Aleia Murawski in the Shoebox Gallery

Aleia Murawski
Inflate Yourself or Disappear
Oct 13-Nov 18, 2018
A Shoebox Gallery installation curated by Sharmyn Cruz Rivera

Inflate Yourself or Disappear is inspired by the strange and ominous architecture of the bunker in the context of the 70s zeitgeist, American capitalism, and geopolitical tensions. Aleia Murawski takes imagery from a 1978 underground luxury home in Las Vegas, Nevada that became popular when images of the bunker surfaced online after a cryonics group called The Society for the Preservation of Near-Extinct Species brought it in 2016. Inflate Yourself or Disappear is Murawski’s reimagining of this Cold War era hideaway, an underground paradise that allows one to escape the potential doom of a catastrophic event within the apparent grandiosity and comfortability of fabricated suburban life.
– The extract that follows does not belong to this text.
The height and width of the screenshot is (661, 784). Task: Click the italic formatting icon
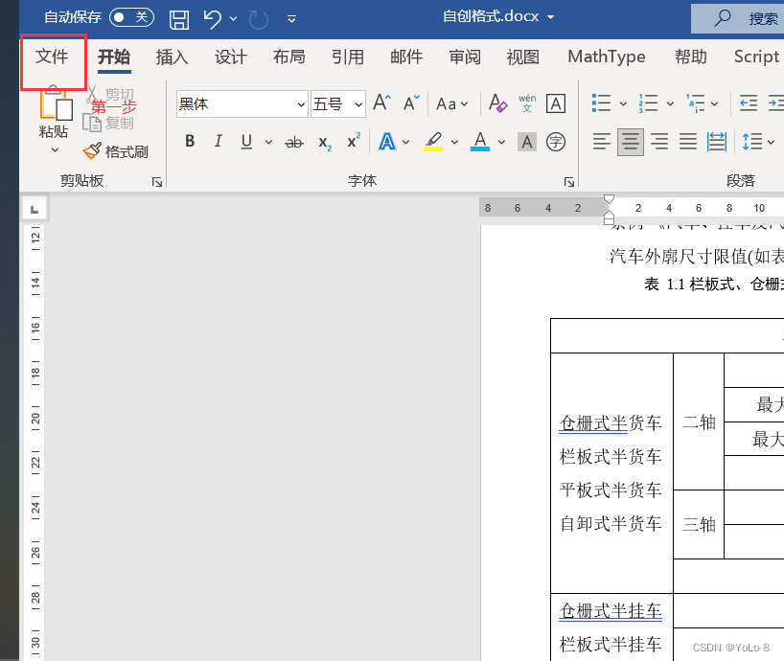coord(217,141)
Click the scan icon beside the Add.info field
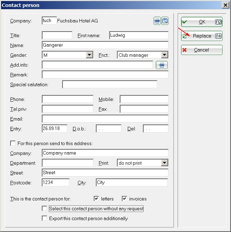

For this project, she creates a miniature that locates the viewer directly in front of a split-view scene: a public home above ground as well as a private, hidden habitat below ground. These two scenes depict a speculative space of safety within an unpredictable world and the possibility of overcoming the chaos of everyday life and human mortality. 
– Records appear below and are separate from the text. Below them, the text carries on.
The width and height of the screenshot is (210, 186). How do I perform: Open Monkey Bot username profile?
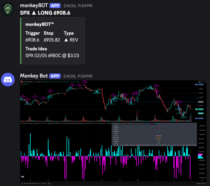tap(34, 76)

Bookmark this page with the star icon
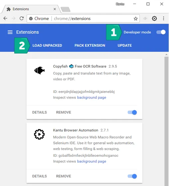point(136,19)
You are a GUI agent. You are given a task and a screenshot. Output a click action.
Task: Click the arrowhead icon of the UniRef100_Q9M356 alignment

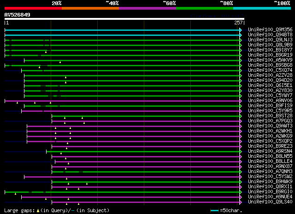[241, 30]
Aleia Murawski is a multidisciplinary artist from Chicago focused on making moving image videos and miniature sets. She creates small-scale environments with collaborator Samuel Copeland, that reference domestic scenes, often based off of 80’s or 90’s interiors of American suburbia. They play with scale relationships, often incorporating body parts, food, or bugs into their scenes to break expectations and reveal the artifice of each room.